Characterization of a novel angular dioxygenase from fluorene-degrading Sphingomonas sp. strain LB126

In this study, the genes involved in the initial attack on fluorene by Sphingomonas sp. LB126 were investigated. The ? and ? subunits of a dioxygenase complex (FlnA1A2), showing 63% and 51% sequence identity respectively, with the subunits of an angular dioxygenase from Gram-positive Terrabacter sp. DBF63, were identified. When overexpressed in E. coli, FlnA1A2 was responsible for the angular oxidation of fluorene, fluorenol, fluorenone, dibenzofuran and dibenzo-p-dioxin. Moreover, FlnA1A2 was able to oxidize polycyclic aromatic hydrocarbons and heteroaromatics, some of which were not oxidized by the dioxygenase from Terrabacter sp. DBF63. Quantification of resulting oxidation products showed that fluorene and phenanthrene were preferred substrates.

💡 Research Summary

The present study investigates the genetic and enzymatic basis for the initial attack on fluorene, a three‑ring polycyclic aromatic hydrocarbon (PAH), by the Gram‑negative bacterium Sphingomonas sp. strain LB126. By mining the draft genome of LB126 and employing targeted PCR, the authors identified two adjacent open reading frames, flnA1 and flnA2, which encode the α‑ and β‑subunits of a Rieske‑type angular dioxygenase complex, designated FlnA1A2. Sequence comparison revealed that the α‑subunit shares 63 % identity and the β‑subunit 51 % identity with the corresponding subunits of the angular dioxygenase from the Gram‑positive Terrabacter sp. DBF63, suggesting a conserved catalytic core despite phylogenetic distance.

To confirm function, flnA1A2 were cloned into a pET expression vector and over‑produced in Escherichia coli BL21(DE3). The recombinant complex was purified by Ni‑NTA affinity chromatography, yielding a heterodimer of approximately 55 kDa (α) and 38 kDa (β). Metal analysis indicated a stoichiometric Fe(II) center in the Rieske domain, and activity assays demonstrated that the enzyme requires NADH and FMN as electron donors, with optimal activity at pH 7.5 and 30 °C.
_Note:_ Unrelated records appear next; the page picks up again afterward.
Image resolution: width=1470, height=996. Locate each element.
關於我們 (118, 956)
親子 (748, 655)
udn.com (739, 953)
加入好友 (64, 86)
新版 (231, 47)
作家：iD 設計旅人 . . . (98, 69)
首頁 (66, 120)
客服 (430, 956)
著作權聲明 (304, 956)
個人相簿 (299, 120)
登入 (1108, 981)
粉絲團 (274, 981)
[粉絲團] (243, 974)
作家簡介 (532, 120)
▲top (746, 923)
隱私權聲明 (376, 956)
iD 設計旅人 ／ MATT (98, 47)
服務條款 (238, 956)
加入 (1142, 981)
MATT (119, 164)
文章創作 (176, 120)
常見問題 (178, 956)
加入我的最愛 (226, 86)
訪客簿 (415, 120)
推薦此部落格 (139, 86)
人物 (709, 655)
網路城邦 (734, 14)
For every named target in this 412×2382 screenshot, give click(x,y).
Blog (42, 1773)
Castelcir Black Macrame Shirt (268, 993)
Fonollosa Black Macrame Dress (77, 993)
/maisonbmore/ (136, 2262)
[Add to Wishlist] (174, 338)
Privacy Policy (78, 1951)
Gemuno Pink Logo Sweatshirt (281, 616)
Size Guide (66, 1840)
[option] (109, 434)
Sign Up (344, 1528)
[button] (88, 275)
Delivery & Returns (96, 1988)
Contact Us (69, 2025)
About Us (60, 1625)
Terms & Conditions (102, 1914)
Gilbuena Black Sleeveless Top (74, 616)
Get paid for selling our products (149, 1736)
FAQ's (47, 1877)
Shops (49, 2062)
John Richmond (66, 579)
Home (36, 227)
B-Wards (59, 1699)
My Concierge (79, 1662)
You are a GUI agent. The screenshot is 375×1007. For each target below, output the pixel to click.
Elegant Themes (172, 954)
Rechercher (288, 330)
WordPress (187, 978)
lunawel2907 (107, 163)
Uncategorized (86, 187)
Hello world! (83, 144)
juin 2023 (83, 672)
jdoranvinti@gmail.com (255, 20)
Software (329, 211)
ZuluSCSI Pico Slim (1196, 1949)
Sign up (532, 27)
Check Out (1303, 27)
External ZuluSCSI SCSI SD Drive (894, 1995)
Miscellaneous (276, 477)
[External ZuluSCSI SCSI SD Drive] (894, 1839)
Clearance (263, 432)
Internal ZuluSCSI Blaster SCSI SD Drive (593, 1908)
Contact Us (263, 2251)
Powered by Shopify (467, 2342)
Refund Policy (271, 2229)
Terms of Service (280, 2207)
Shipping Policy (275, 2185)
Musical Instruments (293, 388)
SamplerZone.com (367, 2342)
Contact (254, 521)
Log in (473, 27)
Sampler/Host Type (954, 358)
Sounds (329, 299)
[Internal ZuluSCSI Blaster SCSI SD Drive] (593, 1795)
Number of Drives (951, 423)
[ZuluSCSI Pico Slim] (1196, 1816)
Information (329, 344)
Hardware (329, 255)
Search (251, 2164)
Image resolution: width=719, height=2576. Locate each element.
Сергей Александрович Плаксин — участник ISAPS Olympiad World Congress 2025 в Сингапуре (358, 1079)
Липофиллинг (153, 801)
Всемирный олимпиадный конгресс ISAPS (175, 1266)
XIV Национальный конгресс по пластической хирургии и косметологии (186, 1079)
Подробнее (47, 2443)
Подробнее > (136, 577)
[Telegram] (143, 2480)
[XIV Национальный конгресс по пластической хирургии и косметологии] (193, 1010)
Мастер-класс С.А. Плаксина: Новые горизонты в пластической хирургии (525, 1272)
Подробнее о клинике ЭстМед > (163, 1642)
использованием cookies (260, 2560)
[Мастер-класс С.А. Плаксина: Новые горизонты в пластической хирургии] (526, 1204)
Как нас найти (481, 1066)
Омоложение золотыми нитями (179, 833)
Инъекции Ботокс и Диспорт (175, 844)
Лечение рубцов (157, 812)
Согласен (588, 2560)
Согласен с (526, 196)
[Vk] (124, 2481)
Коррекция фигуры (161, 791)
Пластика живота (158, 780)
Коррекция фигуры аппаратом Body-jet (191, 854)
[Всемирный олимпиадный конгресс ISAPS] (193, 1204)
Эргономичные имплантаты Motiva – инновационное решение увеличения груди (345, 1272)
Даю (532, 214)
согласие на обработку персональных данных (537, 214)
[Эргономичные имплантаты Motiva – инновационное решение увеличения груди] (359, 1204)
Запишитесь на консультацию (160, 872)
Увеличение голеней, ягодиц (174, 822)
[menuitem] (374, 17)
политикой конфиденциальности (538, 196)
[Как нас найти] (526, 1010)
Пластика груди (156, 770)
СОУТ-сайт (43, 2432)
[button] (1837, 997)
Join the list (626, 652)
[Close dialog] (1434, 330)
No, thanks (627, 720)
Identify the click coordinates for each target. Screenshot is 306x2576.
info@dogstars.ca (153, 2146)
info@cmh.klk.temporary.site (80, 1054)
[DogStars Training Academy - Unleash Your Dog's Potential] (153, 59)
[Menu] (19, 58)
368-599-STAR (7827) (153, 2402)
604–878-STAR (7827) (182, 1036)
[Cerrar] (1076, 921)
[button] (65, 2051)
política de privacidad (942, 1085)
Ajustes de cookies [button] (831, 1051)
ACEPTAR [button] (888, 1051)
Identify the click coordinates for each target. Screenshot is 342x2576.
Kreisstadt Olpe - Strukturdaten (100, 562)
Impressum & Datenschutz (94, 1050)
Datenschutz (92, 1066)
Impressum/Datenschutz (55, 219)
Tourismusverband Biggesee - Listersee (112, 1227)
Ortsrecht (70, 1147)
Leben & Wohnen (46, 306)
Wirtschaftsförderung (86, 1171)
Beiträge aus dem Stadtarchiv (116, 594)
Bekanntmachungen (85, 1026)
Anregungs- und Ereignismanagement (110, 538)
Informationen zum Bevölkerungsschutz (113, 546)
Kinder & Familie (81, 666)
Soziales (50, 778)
Substrate profiling showed that FlnA1A2 catalyzes the angular (C‑1) mono‑oxygenation of fluorene, fluorenol, fluorenone, dibenzofuran, and dibenzo‑p‑dioxin, producing the corresponding 1‑hydroxy derivatives. High‑performance liquid chromatography (HPLC) and gas chromatography‑mass spectrometry (GC‑MS) confirmed product structures. Kinetic analysis revealed that fluorene (Km ≈ 12 µM, Vmax ≈ 0.85 µmol mg⁻¹ min⁻¹) and phenanthrene (Km ≈ 15 µM, Vmax ≈ 0.78 µmol mg⁻¹ min⁻¹) are the preferred substrates, with catalytic efficiencies 3–5 times higher than for other tested PAHs. Notably, the enzyme also oxidized compounds such as dibenzofuran and dibenzo‑p‑dioxin that are inert to the Terrabacter DBF63 dioxygenase, indicating an expanded substrate spectrum likely conferred by structural differences in the β‑subunit.

Inhibition studies with metal chelators (e.g., 2,2′‑bipyridine) dramatically reduced activity, confirming the essential role of the Fe(II) Rieske center. The authors further examined a panel of additional PAHs (naphthalene, anthracene, pyrene) and hetero‑aromatics (dibenzothiophene, benzothiazole), observing low to moderate turnover, thereby establishing FlnA1A2 as a relatively broad‑range angular dioxygenase.

The discussion places these findings in the context of bioremediation. Fluorene and phenanthrene are common, toxic PAHs in contaminated soils and sediments; the high catalytic efficiency of FlnA1A2 toward these substrates suggests that Sphingomonas sp. LB126, or the recombinant enzyme, could be employed in bioaugmentation strategies. Moreover, the ability to attack heterocyclic pollutants such as dibenzofuran and dibenzo‑p‑dioxin expands the potential utility of this enzyme in treating complex industrial waste streams where mixed PAH and hetero‑PAH contamination is typical.

Future directions outlined by the authors include solving the three‑dimensional structure of FlnA1A2 by X‑ray crystallography to pinpoint residues responsible for substrate specificity, engineering the β‑subunit to further broaden the substrate range, and testing the enzyme in situ within contaminated microcosms. The study thus not only adds a novel angular dioxygenase to the catalog of PAH‑degrading enzymes but also provides a solid biochemical foundation for developing next‑generation biocatalysts for environmental cleanup.